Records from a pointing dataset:

○ ○ ○ ○ ○

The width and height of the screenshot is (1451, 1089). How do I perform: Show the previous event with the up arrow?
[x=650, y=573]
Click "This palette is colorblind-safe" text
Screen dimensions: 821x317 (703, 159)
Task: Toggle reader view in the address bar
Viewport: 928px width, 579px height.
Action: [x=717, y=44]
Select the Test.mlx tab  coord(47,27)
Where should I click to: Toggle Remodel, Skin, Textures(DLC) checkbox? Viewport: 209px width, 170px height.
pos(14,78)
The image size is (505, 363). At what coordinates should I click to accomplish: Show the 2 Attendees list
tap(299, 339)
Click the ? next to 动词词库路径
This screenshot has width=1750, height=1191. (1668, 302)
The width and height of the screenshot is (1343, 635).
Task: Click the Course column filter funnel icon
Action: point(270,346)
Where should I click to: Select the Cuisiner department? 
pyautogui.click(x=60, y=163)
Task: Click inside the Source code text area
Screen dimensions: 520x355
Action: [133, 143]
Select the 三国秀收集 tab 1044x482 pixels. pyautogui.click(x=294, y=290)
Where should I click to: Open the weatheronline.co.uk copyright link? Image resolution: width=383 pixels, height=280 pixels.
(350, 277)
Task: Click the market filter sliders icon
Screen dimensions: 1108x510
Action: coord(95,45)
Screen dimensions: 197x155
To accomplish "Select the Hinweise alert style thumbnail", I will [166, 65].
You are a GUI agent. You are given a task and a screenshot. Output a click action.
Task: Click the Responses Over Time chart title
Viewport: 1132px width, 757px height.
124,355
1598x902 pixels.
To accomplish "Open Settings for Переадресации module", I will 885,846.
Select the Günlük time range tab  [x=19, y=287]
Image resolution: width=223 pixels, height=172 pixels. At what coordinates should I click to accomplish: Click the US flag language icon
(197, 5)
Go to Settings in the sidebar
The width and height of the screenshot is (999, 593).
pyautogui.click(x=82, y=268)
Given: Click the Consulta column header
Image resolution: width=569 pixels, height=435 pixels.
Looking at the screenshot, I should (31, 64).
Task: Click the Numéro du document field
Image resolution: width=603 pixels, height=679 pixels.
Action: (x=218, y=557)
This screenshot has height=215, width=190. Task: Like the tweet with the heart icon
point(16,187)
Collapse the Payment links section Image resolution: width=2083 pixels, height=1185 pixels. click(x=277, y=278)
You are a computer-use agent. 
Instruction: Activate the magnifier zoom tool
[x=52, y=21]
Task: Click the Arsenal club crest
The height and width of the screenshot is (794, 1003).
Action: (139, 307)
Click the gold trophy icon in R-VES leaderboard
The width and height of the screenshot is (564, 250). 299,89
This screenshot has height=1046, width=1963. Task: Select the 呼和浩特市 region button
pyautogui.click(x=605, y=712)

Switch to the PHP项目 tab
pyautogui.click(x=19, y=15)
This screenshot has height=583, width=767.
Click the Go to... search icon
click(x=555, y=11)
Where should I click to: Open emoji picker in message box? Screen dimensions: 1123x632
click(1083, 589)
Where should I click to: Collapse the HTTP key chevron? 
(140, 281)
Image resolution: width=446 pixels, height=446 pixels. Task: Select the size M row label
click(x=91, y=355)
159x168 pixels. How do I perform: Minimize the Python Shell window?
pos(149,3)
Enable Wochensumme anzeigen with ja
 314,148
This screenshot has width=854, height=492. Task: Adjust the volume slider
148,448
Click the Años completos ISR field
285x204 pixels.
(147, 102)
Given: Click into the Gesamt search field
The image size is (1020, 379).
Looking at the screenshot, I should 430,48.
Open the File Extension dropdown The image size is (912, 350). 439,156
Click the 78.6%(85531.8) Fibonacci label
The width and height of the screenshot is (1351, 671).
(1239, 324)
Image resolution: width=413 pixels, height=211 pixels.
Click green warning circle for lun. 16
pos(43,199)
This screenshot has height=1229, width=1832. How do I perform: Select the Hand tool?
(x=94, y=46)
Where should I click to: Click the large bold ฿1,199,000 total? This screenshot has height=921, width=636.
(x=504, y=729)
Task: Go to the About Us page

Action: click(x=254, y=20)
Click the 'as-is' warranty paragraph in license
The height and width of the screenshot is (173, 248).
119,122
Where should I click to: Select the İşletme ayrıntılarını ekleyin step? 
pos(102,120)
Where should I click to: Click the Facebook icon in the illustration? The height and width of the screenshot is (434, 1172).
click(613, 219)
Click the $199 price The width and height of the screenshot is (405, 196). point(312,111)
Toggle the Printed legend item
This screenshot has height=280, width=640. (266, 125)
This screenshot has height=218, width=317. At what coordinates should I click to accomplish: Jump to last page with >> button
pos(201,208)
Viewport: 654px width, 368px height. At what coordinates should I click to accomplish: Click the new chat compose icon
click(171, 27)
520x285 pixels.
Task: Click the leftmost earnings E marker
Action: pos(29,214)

○ ○ ○ ○ ○

**What is asked:**
Rewrite everything from the start of the records down to and including the line that contains "Select the Test.mlx", switching "Click" to "Tap" and leaving everything else unchanged.

**Answer for this exercise:**
The width and height of the screenshot is (1451, 1089). How do I perform: Show the previous event with the up arrow?
[x=650, y=573]
Tap "This palette is colorblind-safe" text
Screen dimensions: 821x317 (703, 159)
Task: Toggle reader view in the address bar
Viewport: 928px width, 579px height.
Action: [x=717, y=44]
Select the Test.mlx tab  coord(47,27)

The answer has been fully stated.